What you have to do: Precise copying is required. Return the data below in full.

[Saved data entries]
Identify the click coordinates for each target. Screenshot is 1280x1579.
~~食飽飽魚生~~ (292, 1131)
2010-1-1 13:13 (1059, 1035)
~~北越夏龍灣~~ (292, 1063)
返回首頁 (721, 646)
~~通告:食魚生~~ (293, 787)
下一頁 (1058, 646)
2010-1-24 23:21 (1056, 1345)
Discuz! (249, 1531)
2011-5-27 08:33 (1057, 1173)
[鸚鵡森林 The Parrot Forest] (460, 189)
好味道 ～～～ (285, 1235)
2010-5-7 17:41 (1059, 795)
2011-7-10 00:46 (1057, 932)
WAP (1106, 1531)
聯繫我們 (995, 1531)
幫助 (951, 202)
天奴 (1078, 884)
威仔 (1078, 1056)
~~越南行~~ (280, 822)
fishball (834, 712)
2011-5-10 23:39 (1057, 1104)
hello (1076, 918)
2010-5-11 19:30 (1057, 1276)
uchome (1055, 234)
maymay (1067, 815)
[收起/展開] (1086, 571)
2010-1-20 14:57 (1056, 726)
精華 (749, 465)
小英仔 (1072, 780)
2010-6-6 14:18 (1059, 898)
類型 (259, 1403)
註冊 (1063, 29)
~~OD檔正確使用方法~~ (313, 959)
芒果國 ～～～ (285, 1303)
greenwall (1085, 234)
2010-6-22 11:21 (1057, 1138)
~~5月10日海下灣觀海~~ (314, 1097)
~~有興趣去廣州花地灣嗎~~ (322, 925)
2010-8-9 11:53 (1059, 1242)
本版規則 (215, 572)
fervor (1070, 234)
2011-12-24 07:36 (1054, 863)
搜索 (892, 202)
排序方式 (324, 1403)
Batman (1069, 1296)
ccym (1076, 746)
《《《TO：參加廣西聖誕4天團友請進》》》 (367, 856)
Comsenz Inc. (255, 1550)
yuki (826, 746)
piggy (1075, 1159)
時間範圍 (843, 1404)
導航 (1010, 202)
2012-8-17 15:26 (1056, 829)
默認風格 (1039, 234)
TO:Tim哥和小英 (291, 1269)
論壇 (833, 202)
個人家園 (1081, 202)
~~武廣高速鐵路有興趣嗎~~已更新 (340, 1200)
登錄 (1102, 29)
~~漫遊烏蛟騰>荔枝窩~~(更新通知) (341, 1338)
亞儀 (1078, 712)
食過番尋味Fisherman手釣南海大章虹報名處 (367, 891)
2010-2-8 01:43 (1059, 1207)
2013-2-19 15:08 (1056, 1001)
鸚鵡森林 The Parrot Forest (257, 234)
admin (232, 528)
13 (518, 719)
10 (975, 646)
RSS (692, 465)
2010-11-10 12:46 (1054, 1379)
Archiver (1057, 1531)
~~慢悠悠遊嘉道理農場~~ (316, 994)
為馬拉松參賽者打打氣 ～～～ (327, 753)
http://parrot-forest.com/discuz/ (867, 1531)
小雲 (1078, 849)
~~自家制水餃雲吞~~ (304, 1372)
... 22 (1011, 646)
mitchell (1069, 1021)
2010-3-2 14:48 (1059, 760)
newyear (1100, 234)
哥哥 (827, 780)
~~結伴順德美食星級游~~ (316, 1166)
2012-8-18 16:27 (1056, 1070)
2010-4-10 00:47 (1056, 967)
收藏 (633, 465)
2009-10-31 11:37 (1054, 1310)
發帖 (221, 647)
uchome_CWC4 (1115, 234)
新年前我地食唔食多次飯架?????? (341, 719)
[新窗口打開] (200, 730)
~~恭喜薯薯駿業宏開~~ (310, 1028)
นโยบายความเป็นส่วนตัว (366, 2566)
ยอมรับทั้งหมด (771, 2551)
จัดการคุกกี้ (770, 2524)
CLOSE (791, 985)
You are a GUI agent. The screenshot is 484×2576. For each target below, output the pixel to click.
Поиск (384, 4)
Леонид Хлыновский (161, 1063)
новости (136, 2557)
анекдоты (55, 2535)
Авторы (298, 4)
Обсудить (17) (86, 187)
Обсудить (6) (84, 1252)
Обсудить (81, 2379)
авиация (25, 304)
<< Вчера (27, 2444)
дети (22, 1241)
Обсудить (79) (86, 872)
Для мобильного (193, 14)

Exercise output:
Identify the click coordinates for each target. Screenshot is 1280x1579.
~~食飽飽魚生~~ (292, 1131)
2010-1-1 13:13 (1059, 1035)
~~北越夏龍灣~~ (292, 1063)
返回首頁 (721, 646)
~~通告:食魚生~~ (293, 787)
下一頁 (1058, 646)
2010-1-24 23:21 (1056, 1345)
Discuz! (249, 1531)
2011-5-27 08:33 (1057, 1173)
[鸚鵡森林 The Parrot Forest] (460, 189)
好味道 ～～～ (285, 1235)
2010-5-7 17:41 (1059, 795)
2011-7-10 00:46 (1057, 932)
WAP (1106, 1531)
聯繫我們 (995, 1531)
幫助 (951, 202)
天奴 (1078, 884)
威仔 (1078, 1056)
~~越南行~~ (280, 822)
fishball (834, 712)
2011-5-10 23:39 (1057, 1104)
hello (1076, 918)
2010-5-11 19:30 (1057, 1276)
uchome (1055, 234)
maymay (1067, 815)
[收起/展開] (1086, 571)
2010-1-20 14:57 (1056, 726)
精華 (749, 465)
小英仔 (1072, 780)
2010-6-6 14:18 (1059, 898)
類型 (259, 1403)
註冊 (1063, 29)
~~OD檔正確使用方法~~ (313, 959)
芒果國 ～～～ (285, 1303)
greenwall (1085, 234)
2010-6-22 11:21 (1057, 1138)
~~5月10日海下灣觀海~~ (314, 1097)
~~有興趣去廣州花地灣嗎~~ (322, 925)
2010-8-9 11:53 (1059, 1242)
本版規則 (215, 572)
fervor (1070, 234)
2011-12-24 07:36 (1054, 863)
搜索 (892, 202)
排序方式 (324, 1403)
Batman (1069, 1296)
ccym (1076, 746)
《《《TO：參加廣西聖誕4天團友請進》》》 (367, 856)
Comsenz Inc. (255, 1550)
yuki (826, 746)
piggy (1075, 1159)
時間範圍 (843, 1404)
導航 (1010, 202)
2012-8-17 15:26 (1056, 829)
默認風格 (1039, 234)
TO:Tim哥和小英 (291, 1269)
論壇 (833, 202)
個人家園 (1081, 202)
~~武廣高速鐵路有興趣嗎~~已更新 (340, 1200)
登錄 (1102, 29)
~~漫遊烏蛟騰>荔枝窩~~(更新通知) (341, 1338)
亞儀 (1078, 712)
食過番尋味Fisherman手釣南海大章虹報名處 (367, 891)
2010-2-8 01:43 (1059, 1207)
2013-2-19 15:08 (1056, 1001)
鸚鵡森林 The Parrot Forest (257, 234)
admin (232, 528)
13 (518, 719)
10 (975, 646)
RSS (692, 465)
2010-11-10 12:46 (1054, 1379)
Archiver (1057, 1531)
~~慢悠悠遊嘉道理農場~~ (316, 994)
為馬拉松參賽者打打氣 ～～～ (327, 753)
http://parrot-forest.com/discuz/ (867, 1531)
小雲 (1078, 849)
~~自家制水餃雲吞~~ (304, 1372)
... 22 (1011, 646)
mitchell (1069, 1021)
2010-3-2 14:48 (1059, 760)
newyear (1100, 234)
哥哥 (827, 780)
~~結伴順德美食星級游~~ (316, 1166)
2012-8-18 16:27 (1056, 1070)
2010-4-10 00:47 (1056, 967)
收藏 (633, 465)
2009-10-31 11:37 (1054, 1310)
發帖 (221, 647)
uchome_CWC4 (1115, 234)
新年前我地食唔食多次飯架?????? (341, 719)
[新窗口打開] (200, 730)
~~恭喜薯薯駿業宏開~~ (310, 1028)
นโยบายความเป็นส่วนตัว (366, 2566)
ยอมรับทั้งหมด (771, 2551)
จัดการคุกกี้ (770, 2524)
CLOSE (791, 985)
You are a GUI agent. The screenshot is 484×2576. For each target below, output the pixel to click.
Поиск (384, 4)
Леонид Хлыновский (161, 1063)
новости (136, 2557)
анекдоты (55, 2535)
Авторы (298, 4)
Обсудить (17) (86, 187)
Обсудить (6) (84, 1252)
Обсудить (81, 2379)
авиация (25, 304)
<< Вчера (27, 2444)
дети (22, 1241)
Обсудить (79) (86, 872)
Для мобильного (193, 14)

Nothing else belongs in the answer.